1. Connect to the service and read the first a and o.
2. Treat them as our current best guesses:
   • flag_and – half of the flag learnt from AND-ed bits.
   • flag_or – half of the flag learnt from OR-ed bits.
3. In a loop:
   • Request another round of a, o.
   • Update:
     • flag_and = flag_and | a (bitwise OR, byte by byte)
     • flag_or = flag_or & o (bitwise AND, byte by byte)
   • Concatenate flag_and + flag_or as a candidate flag.
   • Stop when the candidate flag stops changing between iterations.
4. Print the final candidate as ASCII: this is our flag.

---

Exploit script (no comments)

from pwn import *

HOST = "crypto.heroctf.fr"
PORT = 9000


def b_and(x: bytes, y: bytes) -> bytes:
    return bytes(a & b for a, b in zip(x, y))

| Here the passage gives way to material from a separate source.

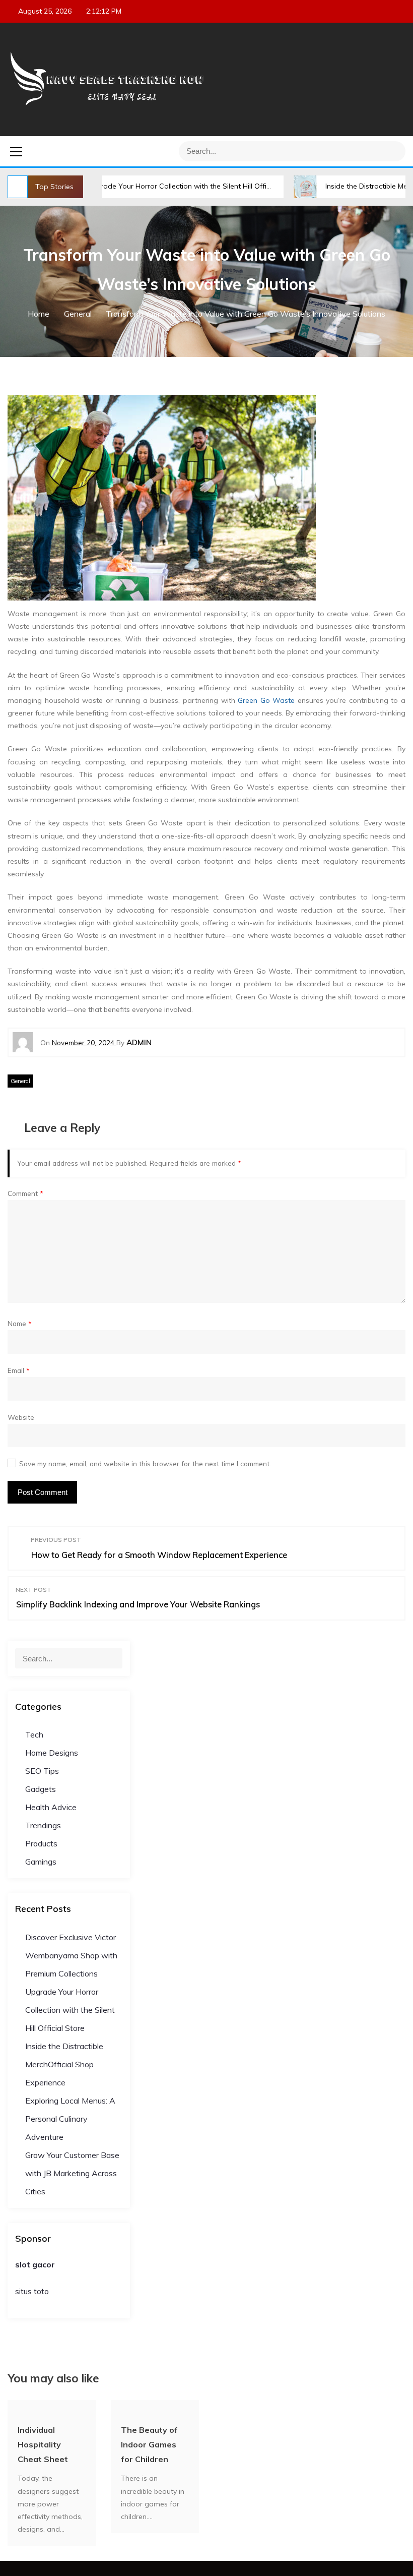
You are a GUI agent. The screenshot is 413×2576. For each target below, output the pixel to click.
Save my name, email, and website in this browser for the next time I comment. (145, 1463)
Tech (34, 1734)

def b_or(x: bytes, y: bytes) -> bytes:
    return bytes(a | b for a, b in zip(x, y))


def read_pair(io):
    line_a = io.recvlineS().strip()
    line_o = io.recvlineS().strip()
    a_hex = line_a.split("a = ")[-1]
    o_hex = line_o.split("o = ")[-1]
    return bytes.fromhex(a_hex), bytes.fromhex(o_hex)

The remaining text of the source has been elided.